Je lui passai le téléphone et il parla longuement avec elle. L'expression sérieuse de maman avait attisé ma curiosité. Lorsqu'elle avait raccroché, elle m'avait demandé de m'asseoir. Elle avait quelque chose à me dire.
- Arthur, ton frère est très content de toi. Il veut continuer à prendre tes études en charge, mais à une condition, que tu t'éloignes de Douala et de tes mauvaises fréquentations.
- Quoi ? Il n'en est pas question. Ce n'est pas parce que c'est lui qui paie tout qu'il va se permettre de diriger ma vie.
- Tu es un vieux garçon de 21 ans, tu traînes avec des voyous, pas de projets d'avenir. Ton frère te prend totalement en charge à ses conditions, mais tu veux parler fort ? s'était écriée maman d'une voix excédée.
- Maman, c'est ma vie et je suis le seul à décider.
- Tu vas m'arrêter ça immédiatement. Tu ne m'as d'ailleurs pas laissé le temps de finir. Gérard a dit que ceci était l'occasion de te mettre à l'épreuve. Si tu n'acceptes pas, tu devras te débrouiller tout seul.
- Ce n'est pas un problème, lui avais-je répondu avec orgueil.
- Ça suffit comme cela, Arthur ! avait tonné maman, m'obligeant à me taire. Ton frère veut continuer à prendre tes études en charge mais il faudra que tu lui prouves que tu es sérieux et que tu veux vraiment prendre ta vie en main. Il demande que tu te transfères à Yaoundé et selon lui, c'est le meilleur moyen de prendre un nouveau départ, en coupant les ponts avec tes "amis", poursuivit maman en faisant de la main des guillerets.
J'étais assis en face d'elle, les bras croisés, dans une posture fermée.
- Si tu réussis à obtenir ta licence après trois ans, il a l'intention de te faire voyager en France pour que tu y poursuives tes études. Il m'a dit textuellement ceci : 'Maman, ici, c’est du sérieux ! S’il continue à faire le fou, il risque de se créer, et de me créer, de sérieux problèmes. Je paie tout, il a trois ans pour obtenir sa licence, et après, il pourra me rejoindre. Mais il faut déjà qu’il s’éloigne des délinquants avec qui il traîne à Douala".

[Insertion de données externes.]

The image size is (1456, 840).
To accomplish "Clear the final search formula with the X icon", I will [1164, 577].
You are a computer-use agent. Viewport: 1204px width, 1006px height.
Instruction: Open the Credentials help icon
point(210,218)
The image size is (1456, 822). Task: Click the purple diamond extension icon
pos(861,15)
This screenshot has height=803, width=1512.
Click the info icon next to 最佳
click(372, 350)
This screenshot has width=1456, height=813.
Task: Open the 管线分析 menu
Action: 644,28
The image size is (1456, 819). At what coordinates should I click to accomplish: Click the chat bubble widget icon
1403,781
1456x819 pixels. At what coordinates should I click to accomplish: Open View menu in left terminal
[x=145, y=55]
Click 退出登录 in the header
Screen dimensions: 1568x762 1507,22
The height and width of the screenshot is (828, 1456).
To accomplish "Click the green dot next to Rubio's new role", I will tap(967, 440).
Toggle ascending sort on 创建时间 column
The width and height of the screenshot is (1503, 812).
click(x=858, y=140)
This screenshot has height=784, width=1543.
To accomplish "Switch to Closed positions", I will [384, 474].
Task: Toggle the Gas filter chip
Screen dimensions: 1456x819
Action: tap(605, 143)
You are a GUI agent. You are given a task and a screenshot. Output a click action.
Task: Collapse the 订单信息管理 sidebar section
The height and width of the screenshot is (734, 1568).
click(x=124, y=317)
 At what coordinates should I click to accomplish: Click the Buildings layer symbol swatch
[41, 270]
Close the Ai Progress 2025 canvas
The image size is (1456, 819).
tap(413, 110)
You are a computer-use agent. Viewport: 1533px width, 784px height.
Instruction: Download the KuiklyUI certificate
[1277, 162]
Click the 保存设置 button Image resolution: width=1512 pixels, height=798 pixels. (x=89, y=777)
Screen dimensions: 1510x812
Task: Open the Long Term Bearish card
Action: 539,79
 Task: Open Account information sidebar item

- Il n'en est pas question, m'étais-je écrié en me levant brusquement de ma chaise. Pour qui se prend-t-il ? Il peut garder ses projets pour lui.
Nous étions au début du mois de juillet. Le résultat du baccalauréat était à peine sorti quand maman m'en avait parlé.
Un mois plus tard, maman m'avait informé en sortant de la maison un matin :
- Je vais de ce pas à Yaoundé payer ton inscription à la faculté de physique.
- Vous jetez votre argent, avais-répondu avec arrogance. S'il veut que je poursuive mes études, je le ferai ici à Douala. C’est à prendre ou à laisser.
- Tu n'es qu'un minable inconscient, avait répliqué maman avec dédain avant de sortir de la maison.
Elle en était revenue le même soir, tard.
- Tu es inscrit à Yaoundé, m'avait-elle informé.
- Et moi, je t'ai déjà dit que vous gaspillez votre argent.
Maman avait passé son temps à me bouder à la maison. Deux semaines plus tard, j'étais assis au salon à regarder la télévision quand elle était entrée.
- Je viens de virer de l'argent à Yaoundé pour réserver ta chambre. Voici le reçu du virement, le nom et le numéro du propriétaire de la chambre.
- Je t'ai déjà dit que vos projets ne m’intéressent pas, avais-je répliqué arrogamment.
Maman s'était dirigée vers une armoire au salon et en avait sorti une enveloppe. Elle avait plié le reçu du paiement, l'y avait inséré et y avait ajouté quelques billets de banque.
- Ceci est l'argent que ton frère a envoyé pour ton voyage à Yaoundé. Dès que tu auras rejoint la fac, il te virera de l'argent chaque fin du mois.
Maman s'était ensuite dirigée vers ma chambre et quand j'y étais entré quelques instants plus tard, l'enveloppe était posée sur la commode.
Je m'étais simplement saisi de l'enveloppe et l'avais jetée négligemment dans un tiroir. Je ne toucherai pas à cet argent, pensai-je avec résolution. Mon frère pensait diriger ma vie parce qu'il avait de l'argent ? J'allais lui prouver que je savais voler de mes propres ailes.
Ce que j'ignorais, c’est que lorsque tu refuses de comprendre par toi-même, la vie se charge de t’enseigner.